Delta, alliance apply for antitrust immunity
By Lynne Marek
Bloomberg News Service
WASHINGTON Delta Air Lines Inc., the third-biggest U.S. carrier, and its international alliance partner carriers are seeking U.S. antitrust immunity to let the airlines better coordinate fares and service with Korean Air Co.
SkyTeam partners Air France SA, Czech Airlines and Alitalia SpA joined Delta and Korean Air in applying to the U.S. Department of Transportation for immediate approval of a five-year accord, Delta said in a statement. All the carriers except Korean Air won immunity for their links in January.
Antitrust immunity would let the carriers coordinate prices and schedules, helping to lower costs and increase sales. Delta and Air France agreed last month to resume selling seats on Korean Air flights, a joint service suspended almost three years ago after accidents at the Korean carrier.

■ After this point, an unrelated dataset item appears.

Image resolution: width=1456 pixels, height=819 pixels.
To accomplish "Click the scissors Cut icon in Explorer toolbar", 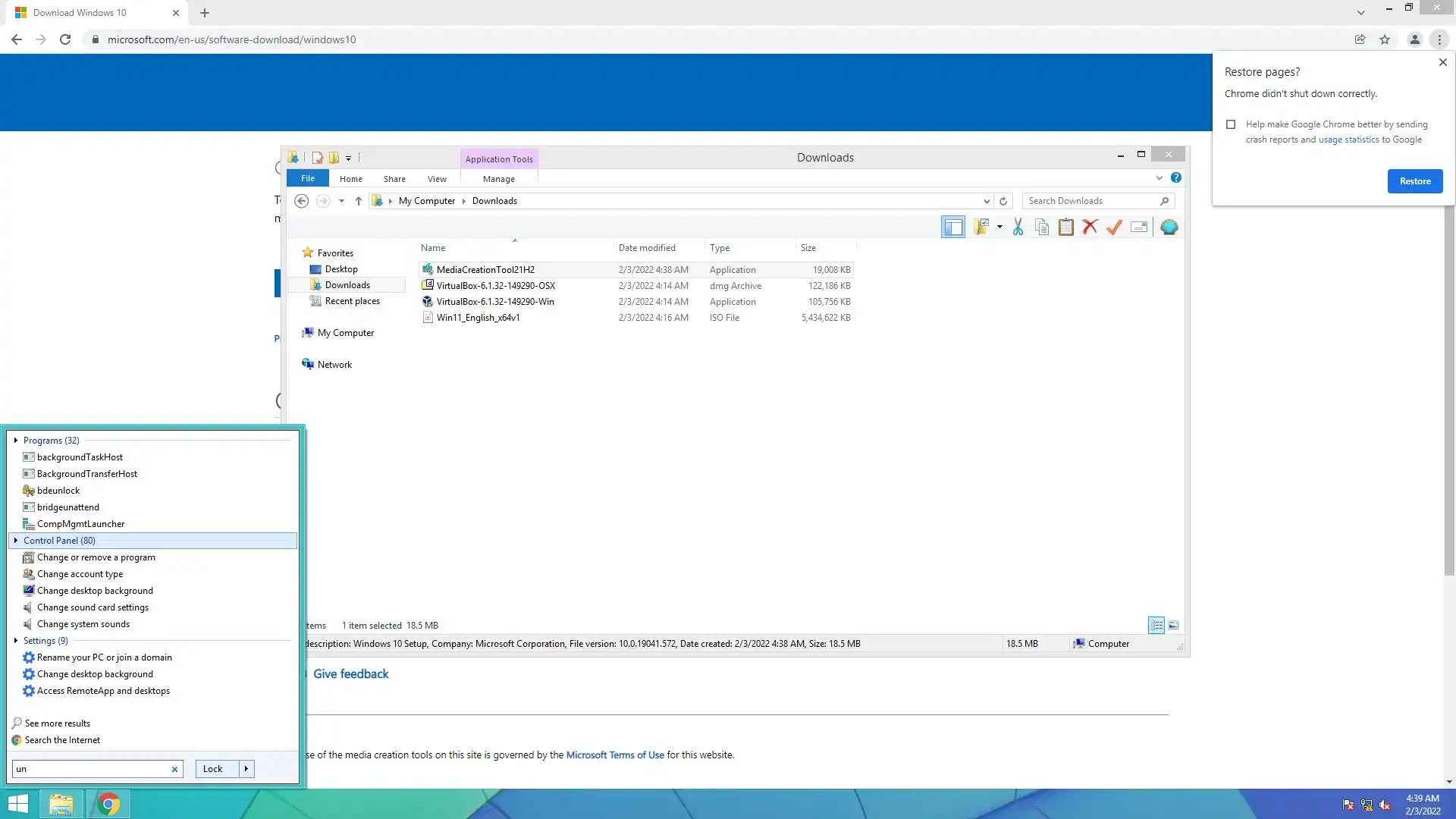I will pyautogui.click(x=1018, y=227).
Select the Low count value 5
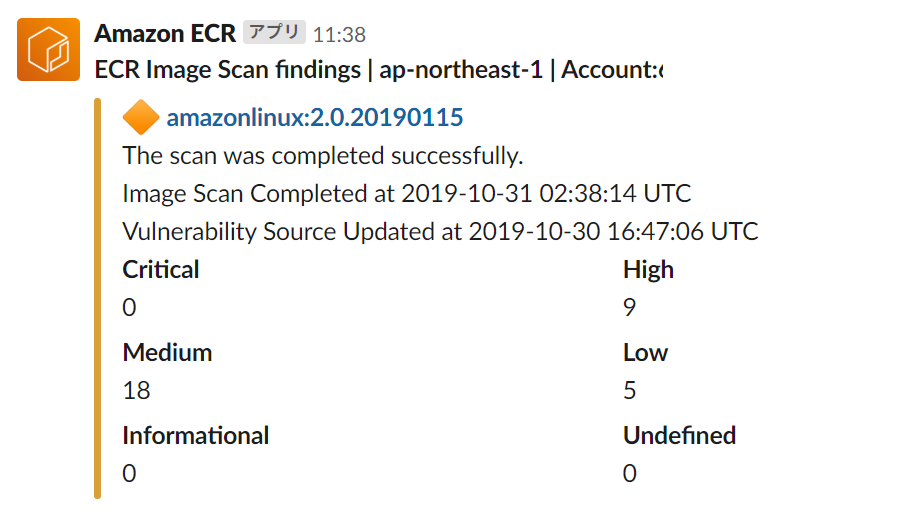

Korean Air "fills an important gap by enabling Delta and its partners to offer alliance customers comprehensive access to destinations across Asia a region where none of the existing alliance partners has a significant presence," the carriers said in their application.
The carriers said antitrust immunity will let them work more closely on cargo services, frequent-flier programs, purchasing, technology development and advertising.
The SkyTeam group competes against other international alliances such as the Star Alliance, which is anchored by UAL Corp.'s United Airlines and Deutsche Lufthansa AG.
The applicants noted that the other major international alliances already have significant access to Asia.